> Challenge: Rewrite the material from the line with "Click the gray URI horizontal scrollbar thumb" through the end of the material, requests included, adding -70 to every coordinate in the answers and leaving all other numbers unchanged.

> Input for this task:
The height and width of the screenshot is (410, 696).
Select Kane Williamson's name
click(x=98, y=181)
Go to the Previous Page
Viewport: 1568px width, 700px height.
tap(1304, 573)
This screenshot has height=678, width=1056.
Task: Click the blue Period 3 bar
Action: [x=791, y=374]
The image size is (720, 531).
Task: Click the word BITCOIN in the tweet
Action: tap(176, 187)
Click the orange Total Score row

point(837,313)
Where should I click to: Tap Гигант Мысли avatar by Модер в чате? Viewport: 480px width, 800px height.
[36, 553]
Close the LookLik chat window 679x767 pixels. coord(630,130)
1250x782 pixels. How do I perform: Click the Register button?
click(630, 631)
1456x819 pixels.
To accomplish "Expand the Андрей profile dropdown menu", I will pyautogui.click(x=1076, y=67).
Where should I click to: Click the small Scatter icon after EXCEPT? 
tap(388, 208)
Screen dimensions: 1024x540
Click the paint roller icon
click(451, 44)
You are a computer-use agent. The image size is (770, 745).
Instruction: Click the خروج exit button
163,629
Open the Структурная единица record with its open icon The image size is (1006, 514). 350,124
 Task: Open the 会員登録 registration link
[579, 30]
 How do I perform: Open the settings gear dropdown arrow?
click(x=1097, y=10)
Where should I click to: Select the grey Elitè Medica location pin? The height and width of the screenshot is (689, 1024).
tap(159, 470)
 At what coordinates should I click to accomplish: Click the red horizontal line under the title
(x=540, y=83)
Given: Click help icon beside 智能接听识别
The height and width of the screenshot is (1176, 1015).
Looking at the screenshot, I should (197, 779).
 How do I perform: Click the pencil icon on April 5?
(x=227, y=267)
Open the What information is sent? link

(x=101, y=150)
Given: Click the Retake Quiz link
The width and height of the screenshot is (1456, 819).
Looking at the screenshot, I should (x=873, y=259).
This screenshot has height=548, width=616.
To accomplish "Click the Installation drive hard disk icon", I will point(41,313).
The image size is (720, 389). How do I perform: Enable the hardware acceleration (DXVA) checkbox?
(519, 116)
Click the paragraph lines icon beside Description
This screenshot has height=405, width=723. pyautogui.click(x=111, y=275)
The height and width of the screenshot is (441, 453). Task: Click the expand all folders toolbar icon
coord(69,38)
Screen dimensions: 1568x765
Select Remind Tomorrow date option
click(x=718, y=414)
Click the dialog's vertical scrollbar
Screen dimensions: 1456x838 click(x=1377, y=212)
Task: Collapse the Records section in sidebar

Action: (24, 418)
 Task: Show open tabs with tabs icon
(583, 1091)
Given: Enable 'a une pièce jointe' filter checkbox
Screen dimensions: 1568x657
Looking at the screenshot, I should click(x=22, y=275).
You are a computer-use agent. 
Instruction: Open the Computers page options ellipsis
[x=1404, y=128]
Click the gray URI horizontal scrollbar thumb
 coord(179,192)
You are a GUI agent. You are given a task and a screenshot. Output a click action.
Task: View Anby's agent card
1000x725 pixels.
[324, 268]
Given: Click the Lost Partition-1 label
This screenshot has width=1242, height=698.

> Solved exercise:
Click the gray URI horizontal scrollbar thumb
 coord(109,122)
You are a GUI agent. You are given a task and a screenshot. Output a click action.
Task: View Anby's agent card
1000x725 pixels.
[254, 198]
Given: Click the Lost Partition-1 label
This screenshot has width=1242, height=698.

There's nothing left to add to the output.